The court also squarely rejected the subsidiary argument that Concepcion does not apply when the plaintiff desires to pursue a class action in order to "vindicate statutory rights," stating that this rationale is "irrelevant in the wake of Concepcion," which held that "States cannot require a procedure that is inconsistent with the FAA, even if it is desirable for unrelated reasons." The Court of Appeal next rejected the plaintiff's reliance on the NLRB's ruling in D.R. Horton, Inc., 357 NLRB 184 (Jan. 3, 2012). In D.R. Horton (which is now on appeal to the Fifth Circuit), the NLRB ruled that arbitration clauses that require employees to forgo class actions constitute unfair labor practices because they interfere with employees' ability to engage in concerted activities for "mutual aid or protection." The court first observed that the NLRB's ruling is not entitled to deference because it implicates the FAA, a statute that the NLRB is not charged with interpreting. The court proceeded to reject the NLRB's analysis, explaining that "[i]n reiterating the general rule that arbitration agreements must be enforced according to their terms, Concepcion ... made no exception for employment-related disputes." It further concluded that "the NLRB's attempt to read into the NLRA a prohibition of class waivers is contrary to another recent United States Supreme Court decision"—CompuCredit Corp. v. Greenwood, 132 S. Ct. 665 (2012)—in which the Court reiterated that, absent a contrary congressional command, agreements to arbitrate federal claims must be enforced according to their terms. Because the NLRB "identified no 'congressional command' in the NLRA prohibiting enforcement of an arbitration agreement pursuant to its terms," the court explained, the NLRB's ruling "does not withstand scrutiny in light of Concepcion and CompuCredit."

The Court of Appeal likewise refused to follow the decision of a divided panel from a different district in Brown v. Ralphs Grocery Co., 128 Cal. Rptr. 3d 854 (2011).
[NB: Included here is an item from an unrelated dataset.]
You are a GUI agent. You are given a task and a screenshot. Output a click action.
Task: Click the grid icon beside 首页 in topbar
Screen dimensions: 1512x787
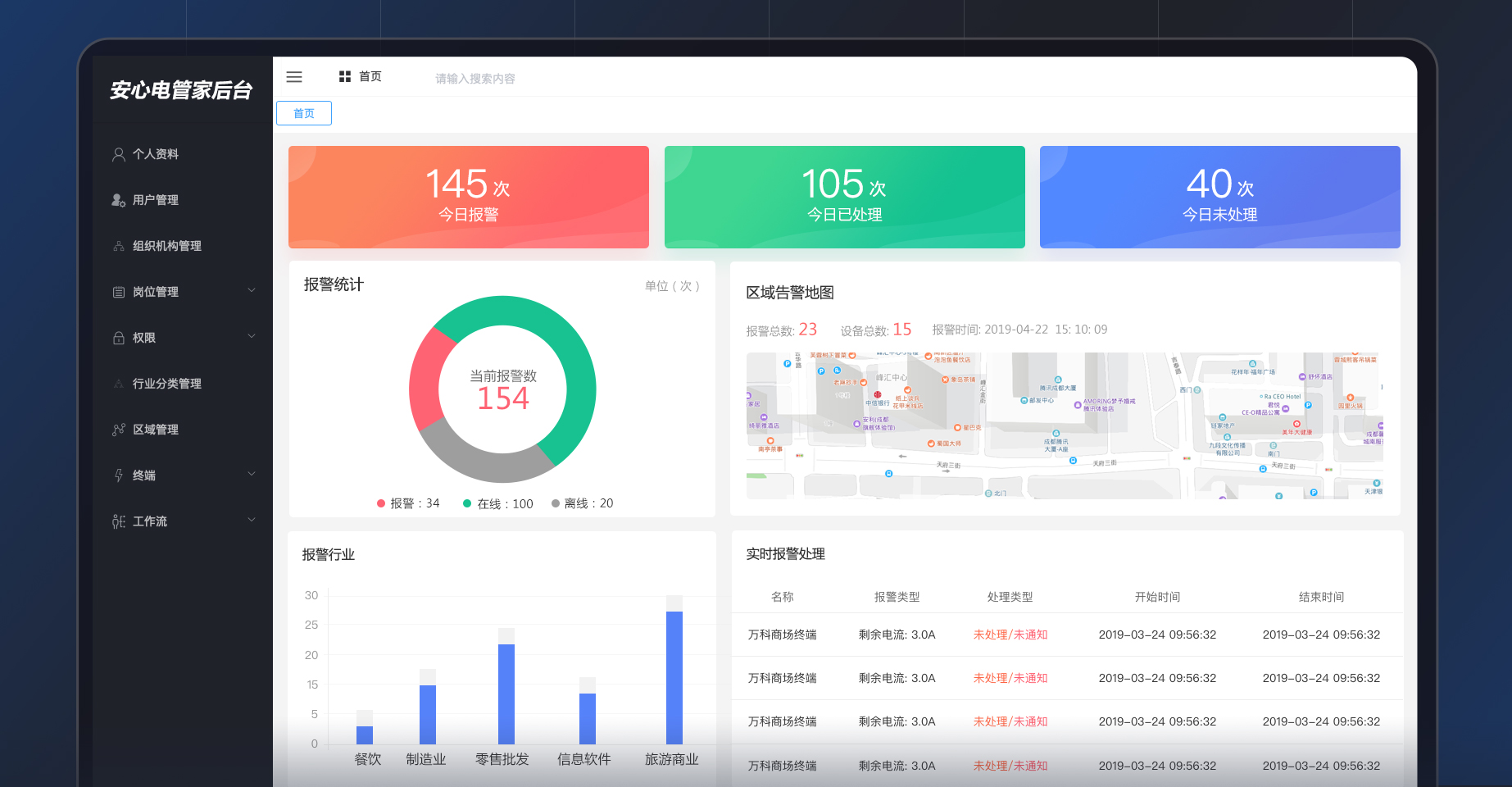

The majority in Brown held that claims under the Private Attorney General Act (PAGA) for civil penalties on behalf of all affected employees are non-arbitrable notwithstanding Concepcion. The Iskanian court accepted the plaintiff's premise that "PAGA was enacted with the intent of promoting the public interest" and that it "expressly provides for representative actions so that aggrieved employees can pursue violations that state agencies lack the funding to address."

Nevertheless, the court concluded, the Supreme Court "has spoken on the issue, and we are required to follow its binding authority." Under Concepcion, "any state rule prohibiting the arbitration of a PAGA claim is displaced by the FAA." And that is so even though the arbitration provision prohibits representative actions, thereby precluding one employee from recovering PAGA penalties on behalf of all other employees. "[G]iving effect to the terms of the arbitration agreement here, [the plaintiff] may not pursue representative claims against [his employer]"—whether under PAGA or under California's infamous Unfair Competition Law.

This decision indicates that the California appellate courts may finally be bringing California into line with Supreme Court arbitration precedents. Given how definitively the court rejected so many of the post- Concepcion arguments that have been advanced by the plaintiffs' bar, there is good reason for optimism that state trial courts will begin enforcing arbitration agreements that require individual arbitration—just as their counterparts on the federal bench have been doing.

Counsel for the plaintiffs has indicated an intention to seek review by the California Supreme Court. A petition for review would be due on July; the decision whether to grant review would be issued by mid-October.